Al Filmmaker Festival di Milano è stato presentato ieri, Transgender Day of Remembrance per commemorare le vittime dell’odio e del pregiudizio verso le persone transgender, A Norma, documentario di
Carlotta Cosmai, Pedro Pablo HdeO, Maryam Shater e Michela Zolfo con protagonista una donna trans peruviana.
La ricerca di una “creatura favolosa” che si narra esistere nelle acque del lago di Como ha condotto i quattro registi a conoscere la storia di Norma, prostituta trans, donna che rappresenta un tabù nella società in cui viviamo. Ha così inizio un viaggio verso la decostruzione dei nostri desideri, aspettative e pregiudizi, in una riflessione sul concetto di femminilità. L’immaginario degli autori ha incontrato e dialogato con la realtà e i ricordi di Norma: il suo passato in Perù, l’inizio del percorso di accettazione di sè, e la sua lunga trasformazione ancora in divenire.
40 minuti di durata per conoscere Norma attraverso un linguaggio immaginifico. Cosmai, HdeO, Shater e Zolfo si soffermano sui piccoli particolari, sulle sfumature di un volto e di un corpo, di una casa che è il suo intero universo, in cui lavorare, vivere, costruirsi e indossarsi. La ricerca di una “creatura favolosa”, metafora delle proiezioni (e pregiudizi) sui temi-tabù di questo film, ha incontrato la quotidianità di Norma, che ha letteralmente aperto la porta sulla sua vita, invitando gli autori del doc in un percorso di graduale disvelamento di frammenti del suo passato-presente.
Utilizzando uno sguardo “intimo”, i 4 registi hanno voluto restituire un ritratto di Norma, della sua trasformazione ancora in atto, dandole la possibilità di raccontare la sua adolescenza, il suo primo impatto con un uomo molto più grande di lei quando era poco più che adolescente, l’arrivo in Italia con mille dubbi e paure, la scoperta della prostituzione, il fascino dell’uomo italico che da subito la conquista, il sorprendentemente felice coming out con sua mamma e le paure di un intervento tanto invasivo, a tal punto da rischiare di mettere in discussione il proprio piacere.

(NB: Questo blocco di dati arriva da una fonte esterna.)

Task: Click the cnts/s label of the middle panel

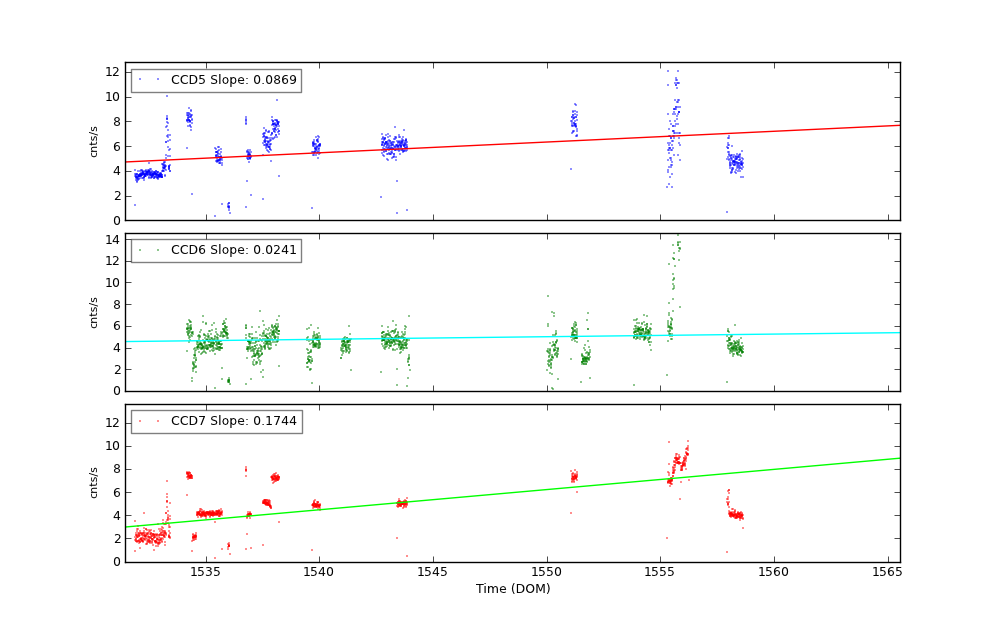Action: 95,312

Dovendo soppesare tra l’orgasmo eventualmente perduto e il continuare a guardare un corpo che non sente suo, Norma ha intrapreso la strada dell’irreversibilità, che nel suo caso voleva dire felicità.
“Io sono stata bambino, ragazzino, ragazzo, poi sono stata ragazzo effeminato, travestito, trans masculina, trans femminile, trans super femminile, operata e ora operata vecchia”, sottolinea divertita Norma, nel raccontare mille vite in una, con quell’ansia costante di dover sempre apparire iper femminile che non l’abbandona mai. “Non posso mai abbassare la guardia, devo stare sempre nel personaggio, non sono sicura di me stessa”, confessa Norma, che lavora con il proprio corpo, da lei chirurgicamente modellato eppure sempre costantemente sotto la sua stessa lente d’ingrandimento, perché un tempo “brutto anatroccolo” poi rinato cigno. Insicurezze dettate dagli sguardi altrui, dalla mancata accettazione, dai giudizi segnati da preconcetti e odio nei confronti di una comunità intera che caratterizzano la società odierna.
“Ciò che conta per noi è rappresentare la fluidità di un percorso, il “trans-”, cioè un passaggio oltre un termine, l’attraversamento, il mutamento da una condizione all’altra“, hanno sottolineato gli autori, riusciti ad entrare nel privato di una donna “complessa”, orgogliosamente libera e fuori dalla Norma.